This is what I wrote to my closest friends...
My twenties are over, I’m now 30.
I always expected that when I wrote that statement, I would be sad. However, I’m really not. I don’t know if I can really explain it well but I’ll try. It boils down to the fact that I don’t have any desire for my living children to stay little. I want to see them age. I want them to grow old. I want them to turn 30. That’s what my mother gets today…she gets to see her daughter turn 30. It may be a gift that you can’t control but seeing your child age is the best gift possible.
I sent an email below 2 years ago with my wants/needs for the year…it’s funny to read those wants and compare to the reality. One was "to have the courage to give Sean a sibling", I didn’t exactly need courage as Keira’s pregnancy was an “oops”.
So what’s my biggest lesson of my twenties…I can’t control everything. I definitely made every effort and did manage to make most things happen but when it comes down to it…usually the things that can knock you flat on your ass are the ones that you just can’t control. Of course the type A project manager and the mom in me still struggles with this emotionally but I can’t deny this fact especially when it’s so clear when I am trying to support other grieving mothers.

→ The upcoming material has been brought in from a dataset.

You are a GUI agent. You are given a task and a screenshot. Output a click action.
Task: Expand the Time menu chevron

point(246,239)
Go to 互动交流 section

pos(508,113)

This leaves me to what are my wants/desires for the next five years:
That I learn how to gracefully and proudly be a mother to three
That I will have seen Sean and Keira enjoy their birthdays each year
That Sean and Keira will know more than “Connor’s Necklace” about Connor
That I won’t traumatize Sean and Keira by being sad mommy occasionally about Connor
That I will value how my marriage has survived and my husband is standing next to me for the long haul
That I will cherish the friendships that I’ve unintentionally tested to the limits and held strong
That I will continue to gain respect in my professional career
That I start thinking positively about the link I share with my birthday being Connor’s half anniversary
That I will finish my book related to Connor’s loss and the journey through a subsequent pregnancy
That I start having a comfortable saving/retirement/etc accounts
That I keep figuring out who I am now and start enjoying it
Thank you for growing with me…for the good, the bad and even the ugly. I don’t know what is in store for me in my thirties but I’m grateful to know I’ll be figuring that out with all of you in my life.